[BEGIN STORED RECORDS]

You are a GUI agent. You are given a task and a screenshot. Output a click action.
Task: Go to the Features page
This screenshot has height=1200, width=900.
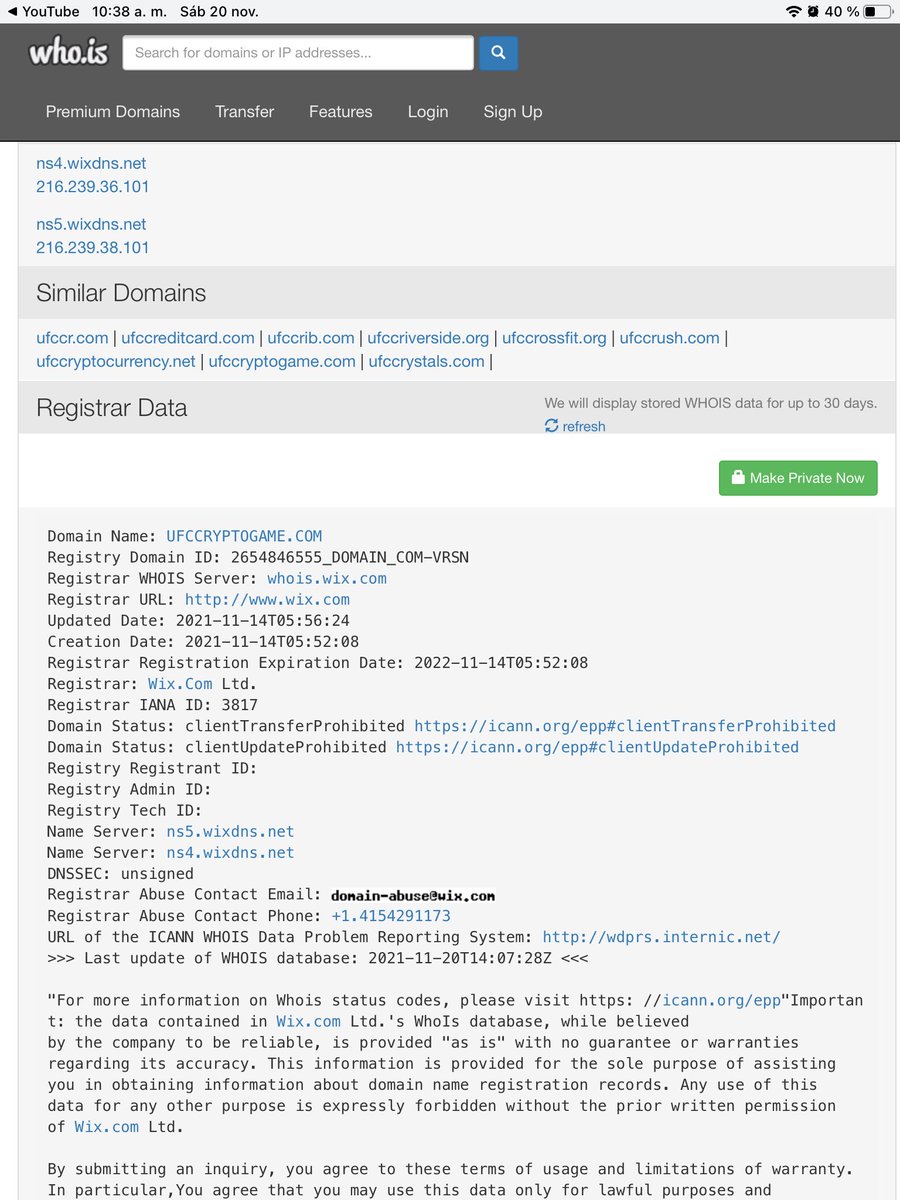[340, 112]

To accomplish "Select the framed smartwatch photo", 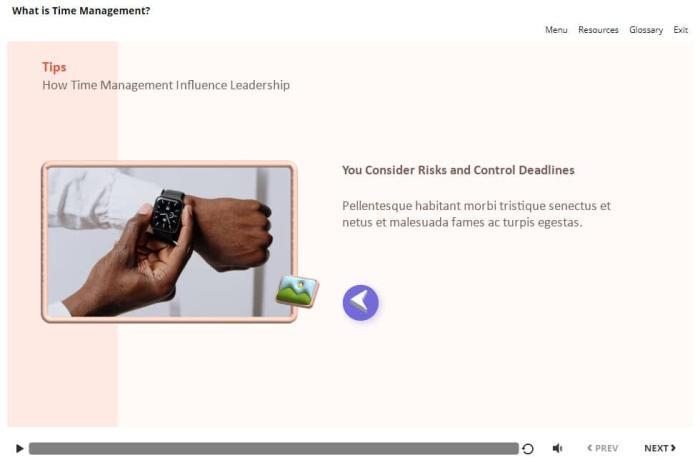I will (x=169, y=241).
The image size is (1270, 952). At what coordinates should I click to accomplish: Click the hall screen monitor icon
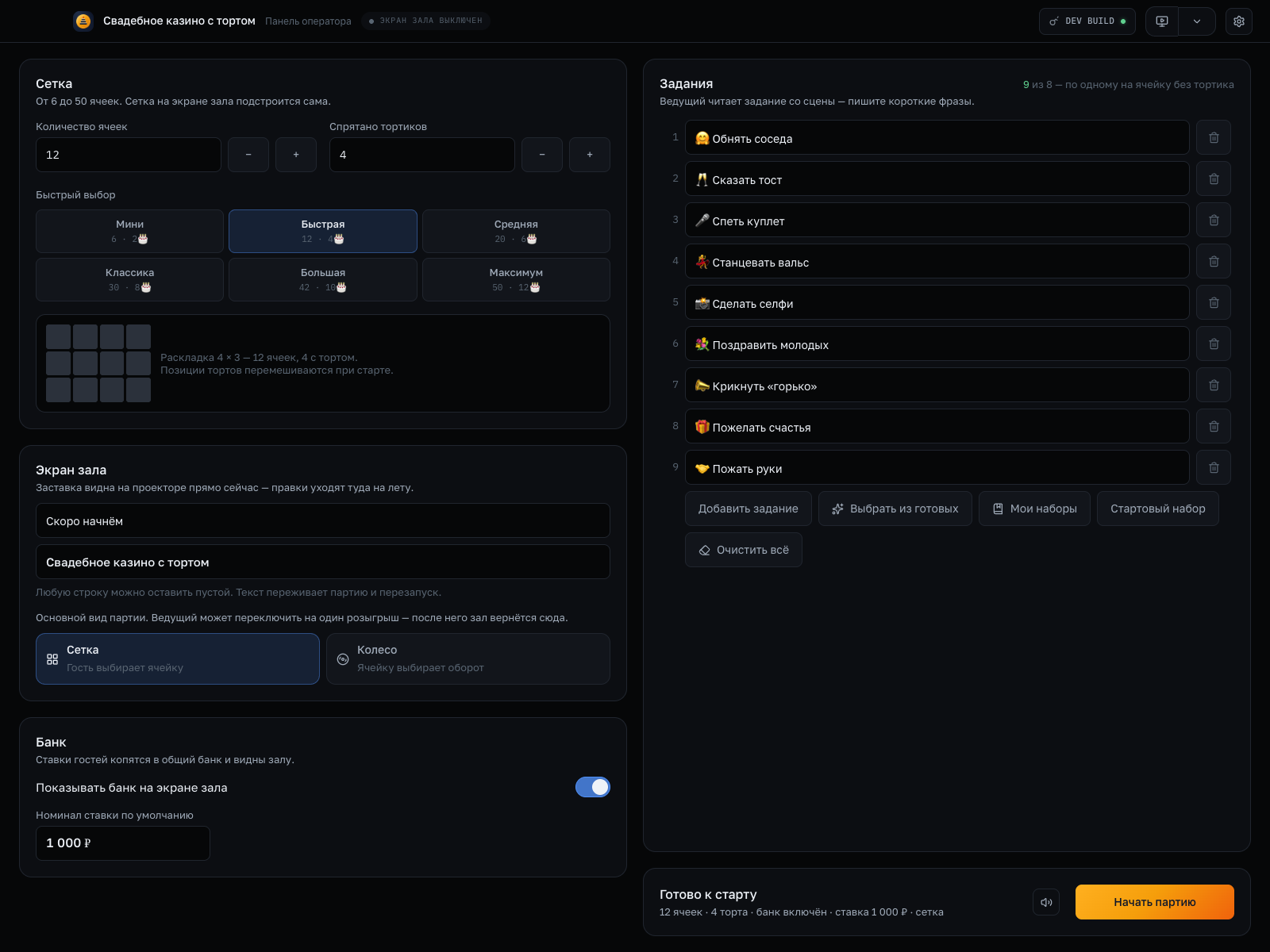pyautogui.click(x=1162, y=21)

[END STORED RECORDS]

THE REQUEST →
Find each line in the data above that contains the word "screenshot" and copy those lines.

ANSWER FOR THE TASK →
You are a GUI agent. You are given a task and a screenshot. Output a click action.
This screenshot has height=1200, width=900.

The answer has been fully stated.